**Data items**
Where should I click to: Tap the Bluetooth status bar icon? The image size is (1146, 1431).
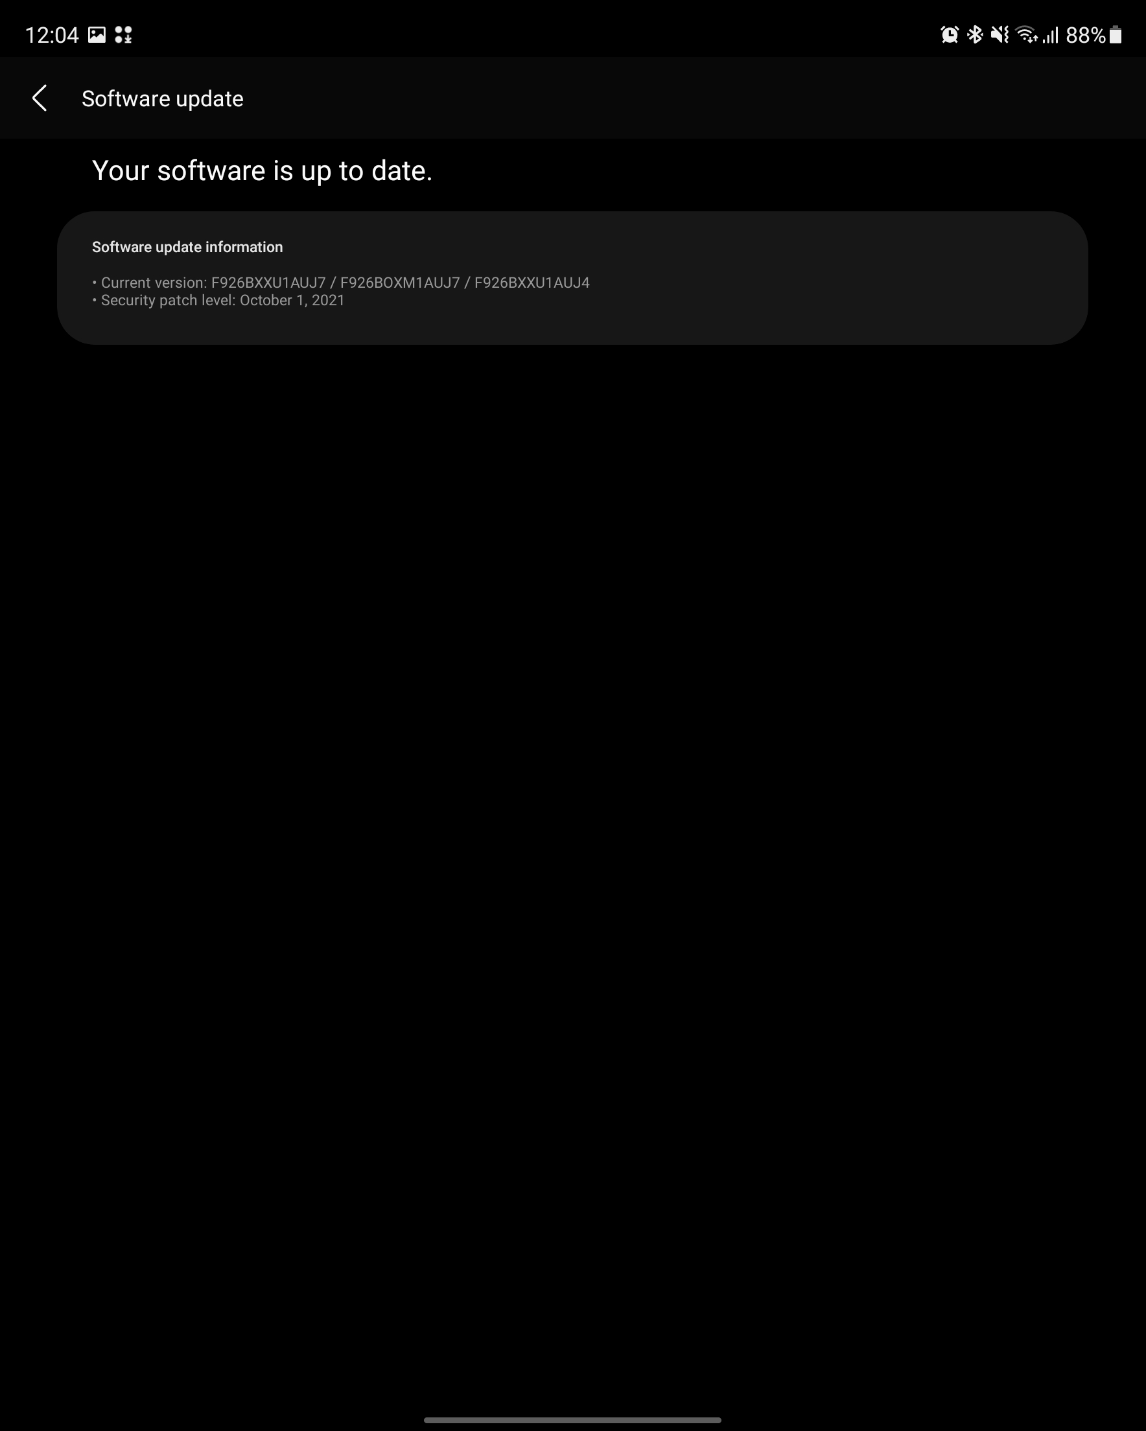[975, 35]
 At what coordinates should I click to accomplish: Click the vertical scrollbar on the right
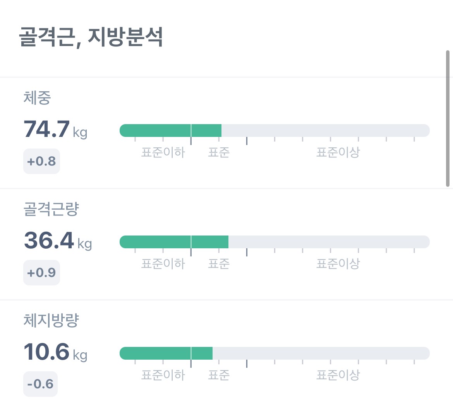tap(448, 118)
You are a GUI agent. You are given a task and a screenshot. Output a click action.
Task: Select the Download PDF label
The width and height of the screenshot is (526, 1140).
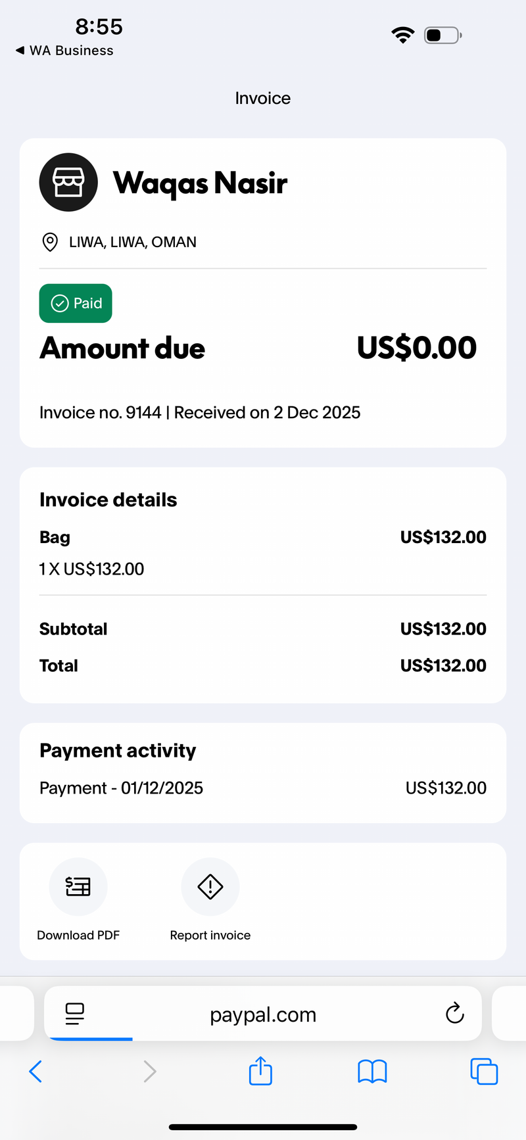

==

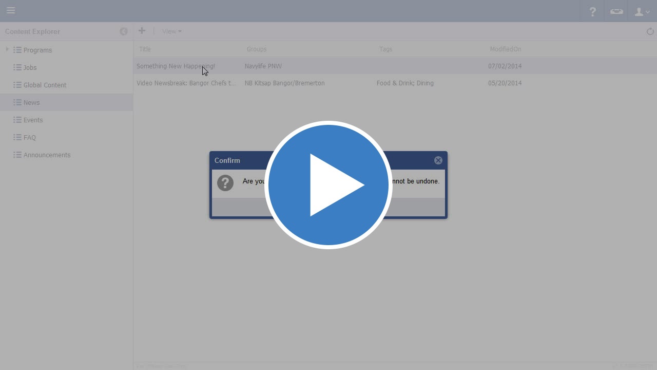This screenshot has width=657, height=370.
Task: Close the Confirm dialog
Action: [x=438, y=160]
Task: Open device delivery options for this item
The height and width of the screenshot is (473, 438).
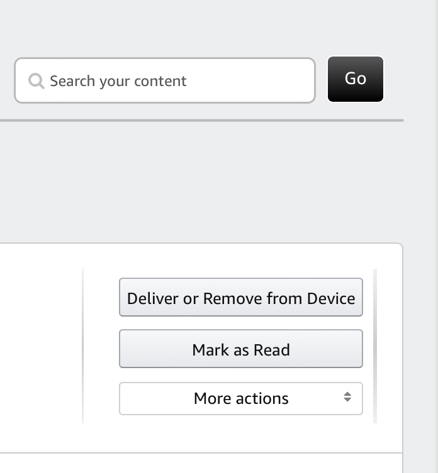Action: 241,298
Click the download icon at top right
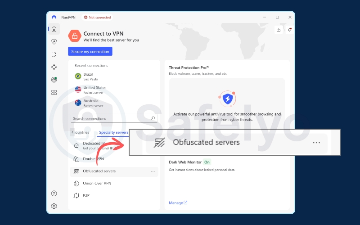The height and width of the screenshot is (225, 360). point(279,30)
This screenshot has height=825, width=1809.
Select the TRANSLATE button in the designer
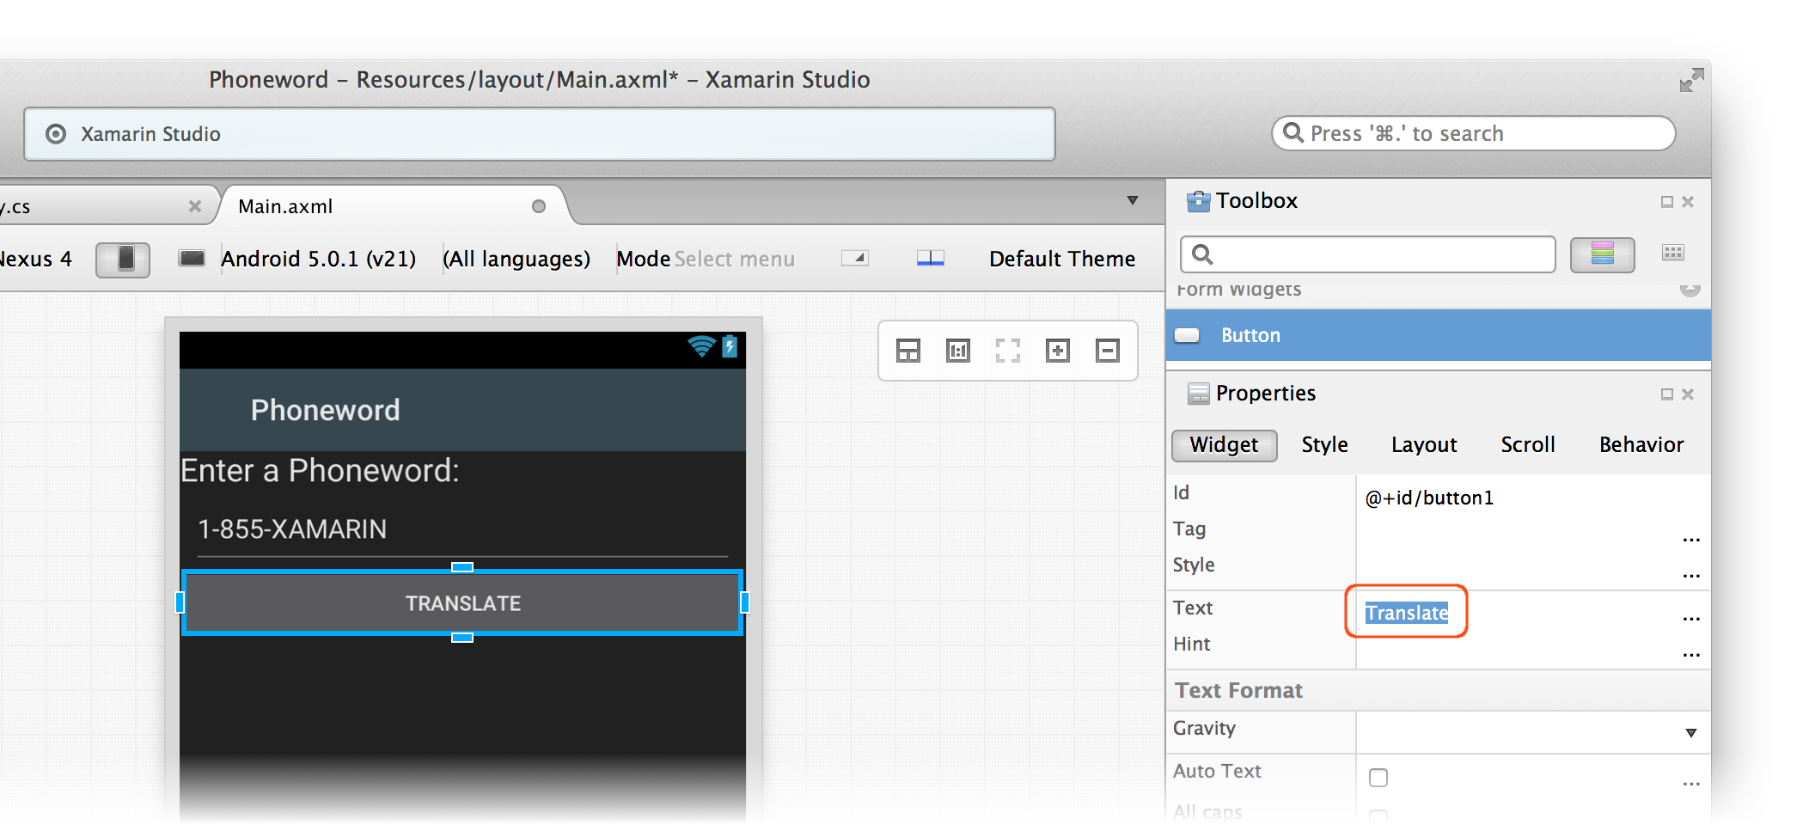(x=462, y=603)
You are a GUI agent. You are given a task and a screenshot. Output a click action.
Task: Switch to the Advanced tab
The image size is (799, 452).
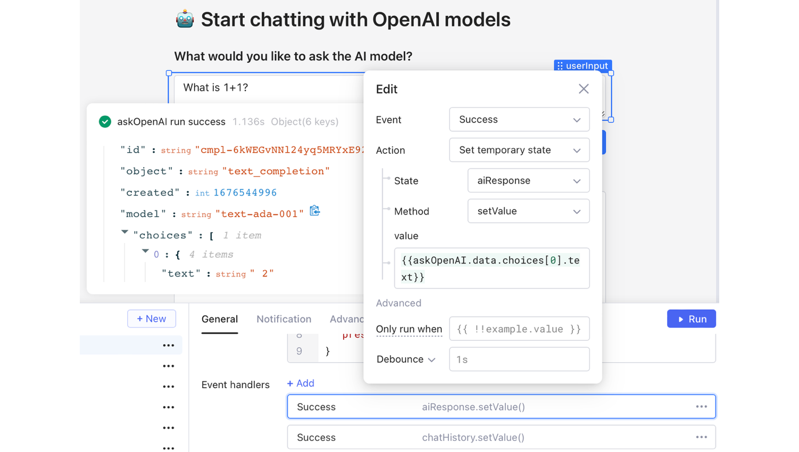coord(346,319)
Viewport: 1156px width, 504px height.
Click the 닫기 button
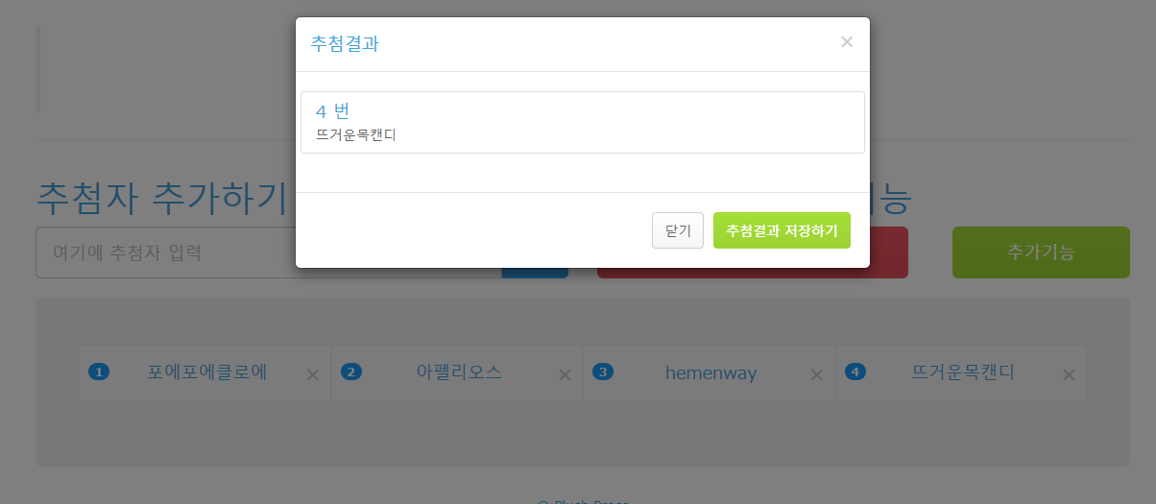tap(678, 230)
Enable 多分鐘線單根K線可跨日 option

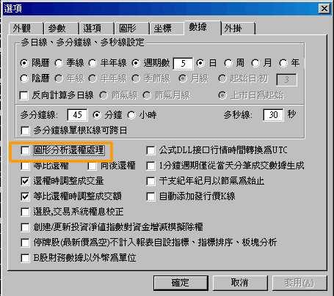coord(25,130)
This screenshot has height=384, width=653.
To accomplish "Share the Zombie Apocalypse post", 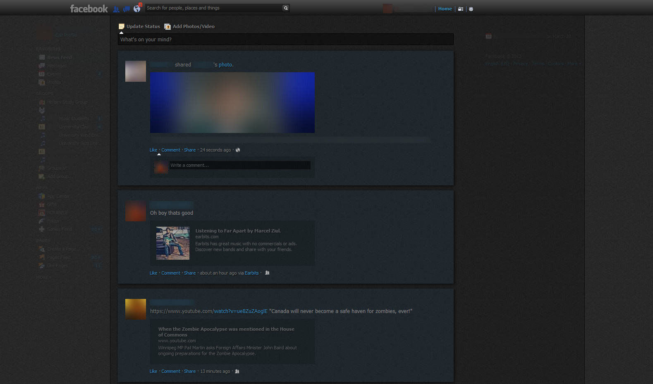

--

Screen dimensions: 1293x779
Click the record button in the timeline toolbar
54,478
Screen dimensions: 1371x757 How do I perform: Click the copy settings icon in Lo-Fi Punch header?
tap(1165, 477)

**Aim of the task**
Although pictures appear among the records above, none are to be output; print exactly the lines from the line containing "Select the TRANSLATE button in the designer" through the line containing "Viewport: 1156px width, 504px height.".

**Exercise output**
Select the TRANSLATE button in the designer
(x=462, y=603)
You are a GUI agent. You are given a task and a screenshot. Output a click action.
Task: Switch to the Advanced tab
The image size is (799, 452).
coord(346,319)
Viewport: 1156px width, 504px height.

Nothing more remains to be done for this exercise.